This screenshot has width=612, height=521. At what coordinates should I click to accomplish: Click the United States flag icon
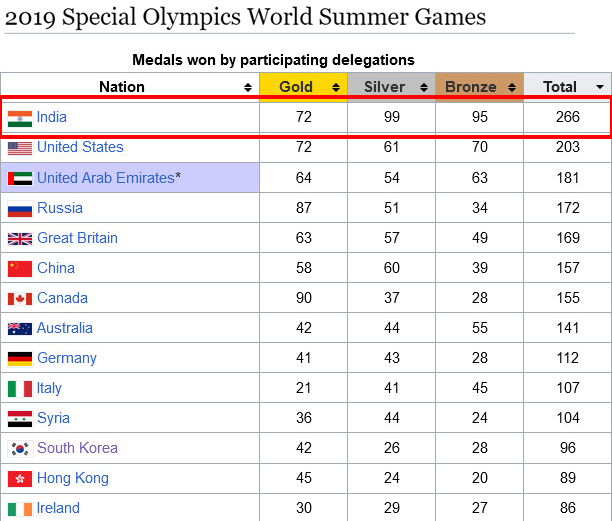click(20, 149)
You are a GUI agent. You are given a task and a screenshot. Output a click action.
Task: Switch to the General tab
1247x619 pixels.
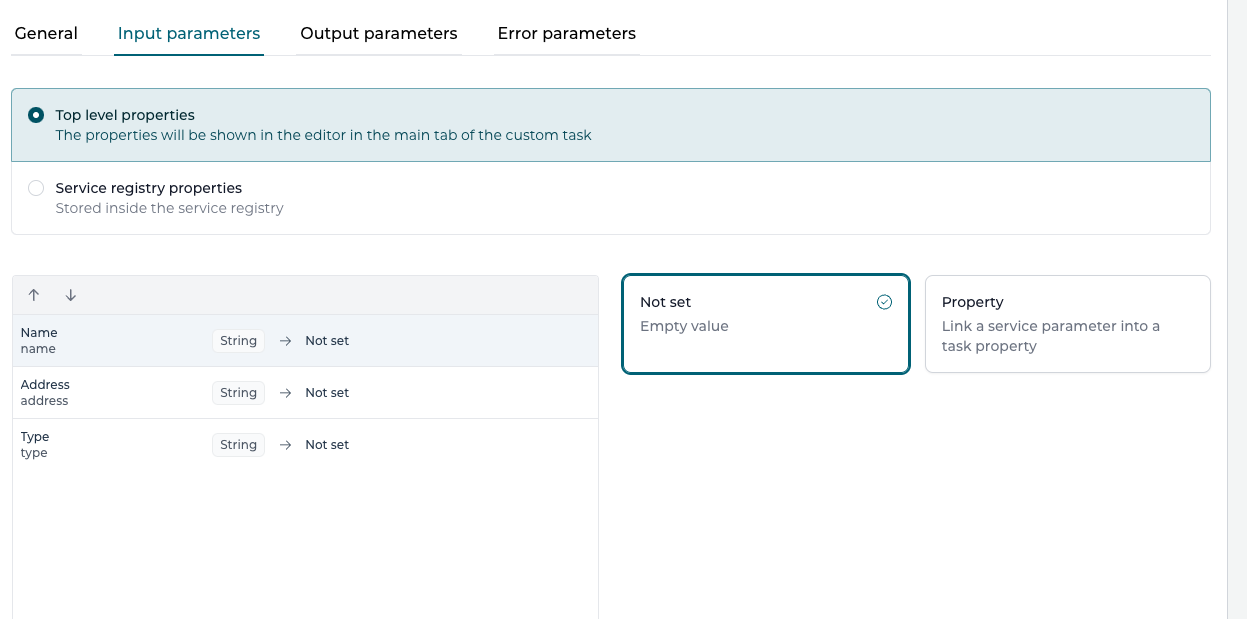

**Task goal**: Give back every record precisely as it stands, without the images.

**Solution**:
This screenshot has width=612, height=521. At what coordinates should I click to accomplish: Click the United States flag icon
click(20, 149)
You are a GUI agent. You are given a task and a screenshot. Output a click action.
Task: Switch to the General tab
1247x619 pixels.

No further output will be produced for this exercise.